#### ACTIVITY
Every entry should be reproduced word for word.

#### RECORDS PROVIDED
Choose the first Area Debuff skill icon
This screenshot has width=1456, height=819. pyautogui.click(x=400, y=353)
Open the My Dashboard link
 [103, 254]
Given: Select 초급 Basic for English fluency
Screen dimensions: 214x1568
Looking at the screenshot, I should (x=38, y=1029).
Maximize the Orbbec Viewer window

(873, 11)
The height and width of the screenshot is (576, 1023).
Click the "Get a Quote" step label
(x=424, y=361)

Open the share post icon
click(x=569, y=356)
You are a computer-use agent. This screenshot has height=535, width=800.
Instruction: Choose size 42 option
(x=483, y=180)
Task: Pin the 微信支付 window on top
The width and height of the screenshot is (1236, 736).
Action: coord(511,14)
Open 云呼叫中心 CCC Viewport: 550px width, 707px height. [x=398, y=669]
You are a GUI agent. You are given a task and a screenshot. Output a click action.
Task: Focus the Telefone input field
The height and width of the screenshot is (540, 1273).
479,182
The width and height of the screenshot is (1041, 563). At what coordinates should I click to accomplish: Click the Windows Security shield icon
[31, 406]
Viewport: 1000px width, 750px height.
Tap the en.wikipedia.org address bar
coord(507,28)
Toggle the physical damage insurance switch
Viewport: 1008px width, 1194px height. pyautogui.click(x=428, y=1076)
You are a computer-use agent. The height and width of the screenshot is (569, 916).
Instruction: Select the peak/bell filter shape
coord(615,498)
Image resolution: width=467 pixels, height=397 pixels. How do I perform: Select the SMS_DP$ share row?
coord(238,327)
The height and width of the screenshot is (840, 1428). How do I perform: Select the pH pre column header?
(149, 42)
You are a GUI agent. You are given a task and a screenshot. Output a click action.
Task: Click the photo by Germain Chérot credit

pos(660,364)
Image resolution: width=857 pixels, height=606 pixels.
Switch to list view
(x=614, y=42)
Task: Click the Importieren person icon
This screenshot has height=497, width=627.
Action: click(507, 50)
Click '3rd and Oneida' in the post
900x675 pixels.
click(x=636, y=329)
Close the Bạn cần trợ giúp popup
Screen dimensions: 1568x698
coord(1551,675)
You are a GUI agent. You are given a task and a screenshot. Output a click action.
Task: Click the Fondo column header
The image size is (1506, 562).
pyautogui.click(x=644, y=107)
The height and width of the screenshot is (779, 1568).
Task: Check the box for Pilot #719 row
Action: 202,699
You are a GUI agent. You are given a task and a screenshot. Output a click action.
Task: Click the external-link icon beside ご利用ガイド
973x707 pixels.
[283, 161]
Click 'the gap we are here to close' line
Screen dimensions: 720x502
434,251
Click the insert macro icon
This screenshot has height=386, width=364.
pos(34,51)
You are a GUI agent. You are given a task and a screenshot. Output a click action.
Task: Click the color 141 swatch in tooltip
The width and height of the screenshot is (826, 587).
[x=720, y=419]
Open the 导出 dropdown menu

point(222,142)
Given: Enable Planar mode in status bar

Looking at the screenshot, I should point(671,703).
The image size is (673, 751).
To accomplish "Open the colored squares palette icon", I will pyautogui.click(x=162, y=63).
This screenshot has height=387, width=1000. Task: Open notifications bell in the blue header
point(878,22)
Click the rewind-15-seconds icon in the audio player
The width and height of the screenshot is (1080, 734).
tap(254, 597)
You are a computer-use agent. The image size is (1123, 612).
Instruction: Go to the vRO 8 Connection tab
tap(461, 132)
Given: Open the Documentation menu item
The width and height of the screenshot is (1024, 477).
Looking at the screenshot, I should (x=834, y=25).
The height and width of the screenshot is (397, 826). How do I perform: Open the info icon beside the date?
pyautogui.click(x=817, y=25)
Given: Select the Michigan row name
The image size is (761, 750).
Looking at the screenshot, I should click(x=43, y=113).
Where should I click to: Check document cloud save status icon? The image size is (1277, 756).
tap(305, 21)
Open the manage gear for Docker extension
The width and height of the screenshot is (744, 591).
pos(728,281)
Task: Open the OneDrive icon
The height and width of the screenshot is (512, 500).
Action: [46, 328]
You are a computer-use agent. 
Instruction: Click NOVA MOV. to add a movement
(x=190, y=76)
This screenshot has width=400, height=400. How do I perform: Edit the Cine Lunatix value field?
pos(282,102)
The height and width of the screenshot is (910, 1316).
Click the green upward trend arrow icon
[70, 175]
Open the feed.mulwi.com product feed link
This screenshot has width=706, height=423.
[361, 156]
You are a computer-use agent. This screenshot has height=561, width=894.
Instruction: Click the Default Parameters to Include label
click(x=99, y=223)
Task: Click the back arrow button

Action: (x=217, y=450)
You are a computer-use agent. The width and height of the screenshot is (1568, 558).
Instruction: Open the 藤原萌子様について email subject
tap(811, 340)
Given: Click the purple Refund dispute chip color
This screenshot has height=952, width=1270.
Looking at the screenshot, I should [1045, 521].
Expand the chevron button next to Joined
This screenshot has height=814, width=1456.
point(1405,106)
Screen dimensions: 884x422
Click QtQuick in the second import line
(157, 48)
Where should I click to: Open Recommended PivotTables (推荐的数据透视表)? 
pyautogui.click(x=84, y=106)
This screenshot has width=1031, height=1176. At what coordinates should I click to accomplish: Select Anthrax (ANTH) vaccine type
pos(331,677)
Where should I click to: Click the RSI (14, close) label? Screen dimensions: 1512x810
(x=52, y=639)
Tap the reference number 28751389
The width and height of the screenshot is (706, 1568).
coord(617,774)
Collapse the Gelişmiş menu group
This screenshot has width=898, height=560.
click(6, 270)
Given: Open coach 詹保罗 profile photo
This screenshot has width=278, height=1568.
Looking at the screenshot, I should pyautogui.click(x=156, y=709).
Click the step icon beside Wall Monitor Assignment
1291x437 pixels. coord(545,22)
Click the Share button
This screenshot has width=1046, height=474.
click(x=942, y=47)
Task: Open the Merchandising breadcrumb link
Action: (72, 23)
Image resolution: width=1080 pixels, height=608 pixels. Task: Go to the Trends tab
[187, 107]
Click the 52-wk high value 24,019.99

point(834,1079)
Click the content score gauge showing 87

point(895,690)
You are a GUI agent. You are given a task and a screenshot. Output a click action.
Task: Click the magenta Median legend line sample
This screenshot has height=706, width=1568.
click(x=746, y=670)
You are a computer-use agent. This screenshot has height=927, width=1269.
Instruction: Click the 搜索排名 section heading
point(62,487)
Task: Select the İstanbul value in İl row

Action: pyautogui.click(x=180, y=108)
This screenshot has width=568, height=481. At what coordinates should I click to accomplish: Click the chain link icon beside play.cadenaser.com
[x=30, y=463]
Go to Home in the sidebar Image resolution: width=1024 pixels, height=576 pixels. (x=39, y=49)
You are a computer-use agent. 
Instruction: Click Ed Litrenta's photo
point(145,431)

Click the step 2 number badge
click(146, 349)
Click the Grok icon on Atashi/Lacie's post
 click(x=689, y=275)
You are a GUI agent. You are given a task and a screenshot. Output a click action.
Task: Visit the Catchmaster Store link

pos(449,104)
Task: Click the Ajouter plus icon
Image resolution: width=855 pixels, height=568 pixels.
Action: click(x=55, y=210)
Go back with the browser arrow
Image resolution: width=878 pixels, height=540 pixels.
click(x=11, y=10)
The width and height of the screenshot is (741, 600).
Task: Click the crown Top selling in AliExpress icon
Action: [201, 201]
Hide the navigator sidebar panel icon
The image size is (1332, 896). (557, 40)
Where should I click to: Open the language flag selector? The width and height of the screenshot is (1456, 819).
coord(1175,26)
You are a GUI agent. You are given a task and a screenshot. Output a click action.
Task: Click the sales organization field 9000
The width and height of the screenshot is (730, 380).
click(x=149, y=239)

#### OUTPUT BELOW
Choose the first Area Debuff skill icon
This screenshot has width=1456, height=819. pyautogui.click(x=400, y=353)
Open the My Dashboard link
 [103, 254]
Given: Select 초급 Basic for English fluency
Screen dimensions: 214x1568
Looking at the screenshot, I should (x=38, y=1029).
Maximize the Orbbec Viewer window

(873, 11)
The height and width of the screenshot is (576, 1023).
Click the "Get a Quote" step label
(x=424, y=361)

Open the share post icon
click(x=569, y=356)
You are a computer-use agent. This screenshot has height=535, width=800.
Instruction: Choose size 42 option
(x=483, y=180)
Task: Pin the 微信支付 window on top
The width and height of the screenshot is (1236, 736).
Action: coord(511,14)
Open 云呼叫中心 CCC Viewport: 550px width, 707px height. [x=398, y=669]
You are a GUI agent. You are given a task and a screenshot. Output a click action.
Task: Focus the Telefone input field
The height and width of the screenshot is (540, 1273).
479,182
The width and height of the screenshot is (1041, 563). At what coordinates should I click to accomplish: Click the Windows Security shield icon
[31, 406]
Viewport: 1000px width, 750px height.
Tap the en.wikipedia.org address bar
coord(507,28)
Toggle the physical damage insurance switch
Viewport: 1008px width, 1194px height. pyautogui.click(x=428, y=1076)
You are a computer-use agent. The height and width of the screenshot is (569, 916).
Instruction: Select the peak/bell filter shape
coord(615,498)
Image resolution: width=467 pixels, height=397 pixels. How do I perform: Select the SMS_DP$ share row?
coord(238,327)
The height and width of the screenshot is (840, 1428). How do I perform: Select the pH pre column header?
(149, 42)
You are a GUI agent. You are given a task and a screenshot. Output a click action.
Task: Click the photo by Germain Chérot credit

pos(660,364)
Image resolution: width=857 pixels, height=606 pixels.
Switch to list view
(x=614, y=42)
Task: Click the Importieren person icon
This screenshot has height=497, width=627.
Action: click(507, 50)
Click '3rd and Oneida' in the post
900x675 pixels.
click(x=636, y=329)
Close the Bạn cần trợ giúp popup
Screen dimensions: 1568x698
coord(1551,675)
You are a GUI agent. You are given a task and a screenshot. Output a click action.
Task: Click the Fondo column header
The image size is (1506, 562).
pyautogui.click(x=644, y=107)
The height and width of the screenshot is (779, 1568).
Task: Check the box for Pilot #719 row
Action: 202,699
You are a GUI agent. You are given a task and a screenshot. Output a click action.
Task: Click the external-link icon beside ご利用ガイド
973x707 pixels.
[283, 161]
Click 'the gap we are here to close' line
Screen dimensions: 720x502
434,251
Click the insert macro icon
This screenshot has height=386, width=364.
pos(34,51)
You are a GUI agent. You are given a task and a screenshot. Output a click action.
Task: Click the color 141 swatch in tooltip
The width and height of the screenshot is (826, 587).
[x=720, y=419]
Open the 导出 dropdown menu

point(222,142)
Given: Enable Planar mode in status bar

Looking at the screenshot, I should point(671,703).
The image size is (673, 751).
To accomplish "Open the colored squares palette icon", I will pyautogui.click(x=162, y=63).
This screenshot has height=387, width=1000. Task: Open notifications bell in the blue header
point(878,22)
Click the rewind-15-seconds icon in the audio player
The width and height of the screenshot is (1080, 734).
tap(254, 597)
You are a computer-use agent. The image size is (1123, 612).
Instruction: Go to the vRO 8 Connection tab
tap(461, 132)
Given: Open the Documentation menu item
The width and height of the screenshot is (1024, 477).
Looking at the screenshot, I should (x=834, y=25).
The height and width of the screenshot is (397, 826). How do I perform: Open the info icon beside the date?
pyautogui.click(x=817, y=25)
Given: Select the Michigan row name
The image size is (761, 750).
Looking at the screenshot, I should click(x=43, y=113).
Where should I click to: Check document cloud save status icon? The image size is (1277, 756).
tap(305, 21)
Open the manage gear for Docker extension
The width and height of the screenshot is (744, 591).
pos(728,281)
Task: Open the OneDrive icon
The height and width of the screenshot is (512, 500).
Action: [46, 328]
You are a computer-use agent. 
Instruction: Click NOVA MOV. to add a movement
(x=190, y=76)
This screenshot has width=400, height=400. How do I perform: Edit the Cine Lunatix value field?
pos(282,102)
The height and width of the screenshot is (910, 1316).
Click the green upward trend arrow icon
[70, 175]
Open the feed.mulwi.com product feed link
This screenshot has width=706, height=423.
[361, 156]
You are a computer-use agent. This screenshot has height=561, width=894.
Instruction: Click the Default Parameters to Include label
click(x=99, y=223)
Task: Click the back arrow button

Action: (x=217, y=450)
You are a computer-use agent. The width and height of the screenshot is (1568, 558).
Instruction: Open the 藤原萌子様について email subject
tap(811, 340)
Given: Click the purple Refund dispute chip color
This screenshot has height=952, width=1270.
Looking at the screenshot, I should [1045, 521].
Expand the chevron button next to Joined
This screenshot has height=814, width=1456.
point(1405,106)
Screen dimensions: 884x422
Click QtQuick in the second import line
(157, 48)
Where should I click to: Open Recommended PivotTables (推荐的数据透视表)? 
pyautogui.click(x=84, y=106)
This screenshot has width=1031, height=1176. At what coordinates should I click to accomplish: Select Anthrax (ANTH) vaccine type
pos(331,677)
Where should I click to: Click the RSI (14, close) label? Screen dimensions: 1512x810
(x=52, y=639)
Tap the reference number 28751389
The width and height of the screenshot is (706, 1568).
coord(617,774)
Collapse the Gelişmiş menu group
This screenshot has width=898, height=560.
click(6, 270)
Given: Open coach 詹保罗 profile photo
This screenshot has width=278, height=1568.
Looking at the screenshot, I should pyautogui.click(x=156, y=709).
Click the step icon beside Wall Monitor Assignment
1291x437 pixels. coord(545,22)
Click the Share button
This screenshot has width=1046, height=474.
click(x=942, y=47)
Task: Open the Merchandising breadcrumb link
Action: (72, 23)
Image resolution: width=1080 pixels, height=608 pixels. Task: Go to the Trends tab
[187, 107]
Click the 52-wk high value 24,019.99

point(834,1079)
Click the content score gauge showing 87

point(895,690)
You are a GUI agent. You are given a task and a screenshot. Output a click action.
Task: Click the magenta Median legend line sample
This screenshot has height=706, width=1568.
click(x=746, y=670)
You are a computer-use agent. This screenshot has height=927, width=1269.
Instruction: Click the 搜索排名 section heading
point(62,487)
Task: Select the İstanbul value in İl row

Action: pyautogui.click(x=180, y=108)
This screenshot has width=568, height=481. At what coordinates should I click to accomplish: Click the chain link icon beside play.cadenaser.com
[x=30, y=463]
Go to Home in the sidebar Image resolution: width=1024 pixels, height=576 pixels. (x=39, y=49)
You are a computer-use agent. 
Instruction: Click Ed Litrenta's photo
point(145,431)

Click the step 2 number badge
click(146, 349)
Click the Grok icon on Atashi/Lacie's post
 click(x=689, y=275)
You are a GUI agent. You are given a task and a screenshot. Output a click action.
Task: Visit the Catchmaster Store link

pos(449,104)
Task: Click the Ajouter plus icon
Image resolution: width=855 pixels, height=568 pixels.
Action: click(x=55, y=210)
Go back with the browser arrow
Image resolution: width=878 pixels, height=540 pixels.
click(x=11, y=10)
The width and height of the screenshot is (741, 600).
Task: Click the crown Top selling in AliExpress icon
Action: [201, 201]
Hide the navigator sidebar panel icon
The image size is (1332, 896). (557, 40)
Where should I click to: Open the language flag selector? The width and height of the screenshot is (1456, 819).
coord(1175,26)
You are a GUI agent. You are given a task and a screenshot. Output a click action.
Task: Click the sales organization field 9000
The width and height of the screenshot is (730, 380).
click(x=149, y=239)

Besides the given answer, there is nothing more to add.